[START AVAILABLE RECORDS]

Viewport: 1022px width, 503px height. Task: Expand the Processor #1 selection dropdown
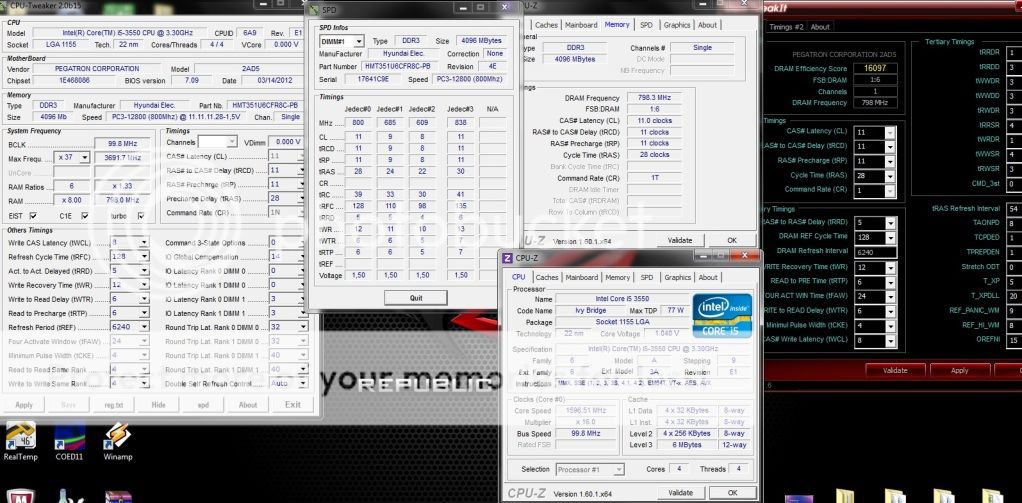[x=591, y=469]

[END AVAILABLE RECORDS]
[START AVAILABLE RECORDS]

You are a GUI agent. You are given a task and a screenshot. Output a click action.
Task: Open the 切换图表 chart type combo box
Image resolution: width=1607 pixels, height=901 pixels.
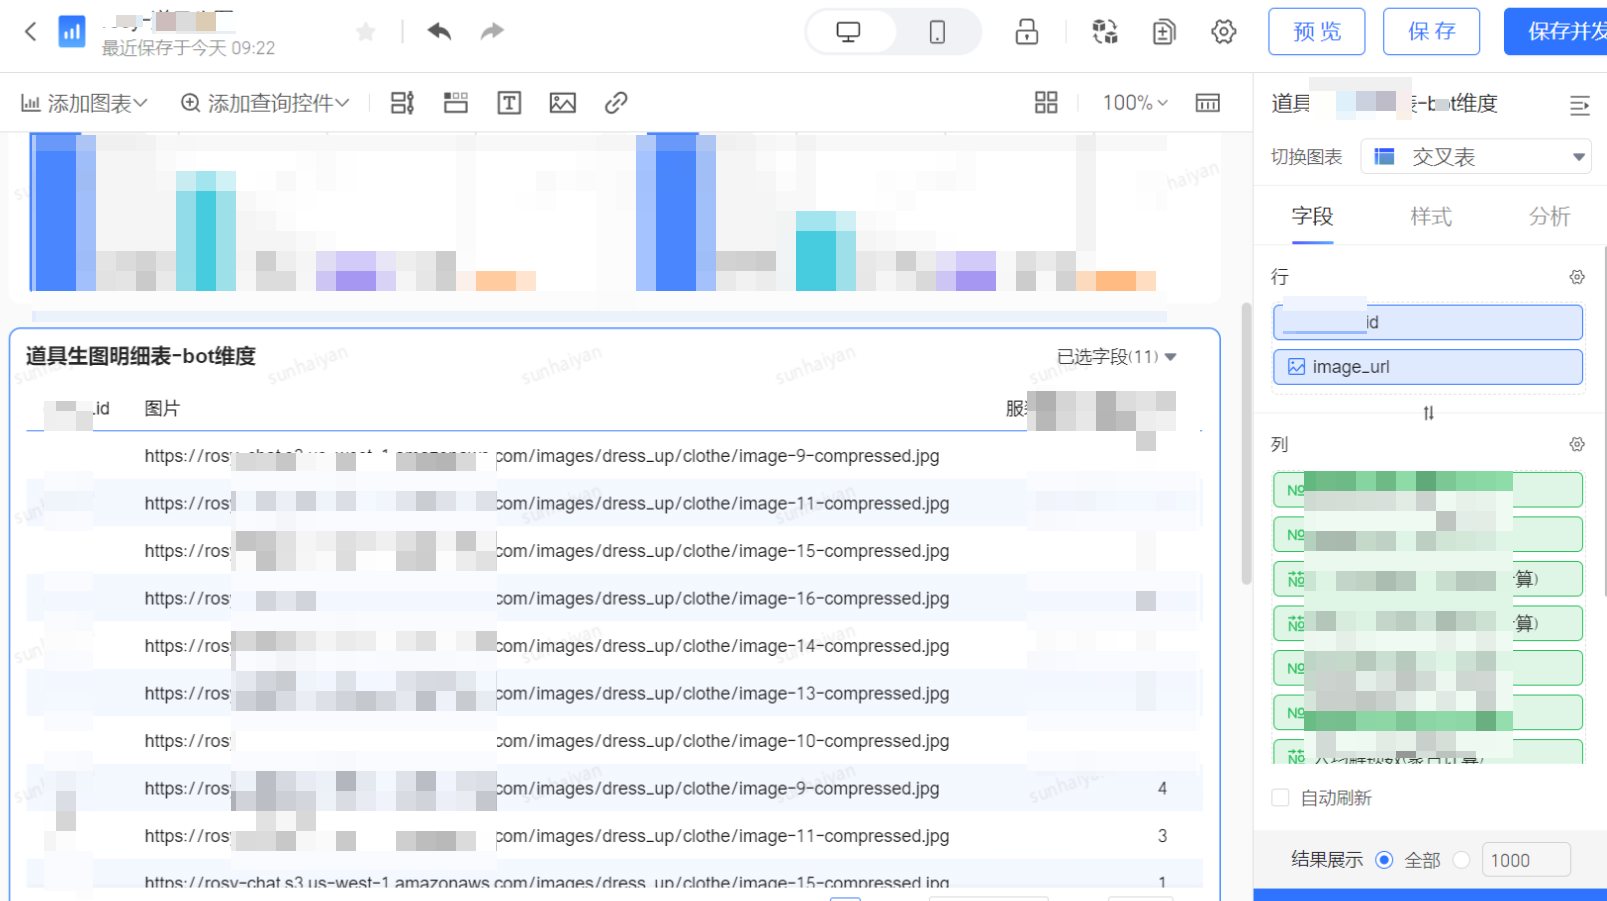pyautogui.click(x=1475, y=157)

[END AVAILABLE RECORDS]

PROMPT: Find every line in the material that contains the string "width" and copy those lines. Case counts.

CORRECT RESPONSE:
Viewport: 1022px width, 503px height. Task: Expand the Processor #1 selection dropdown
Image resolution: width=1607 pixels, height=901 pixels.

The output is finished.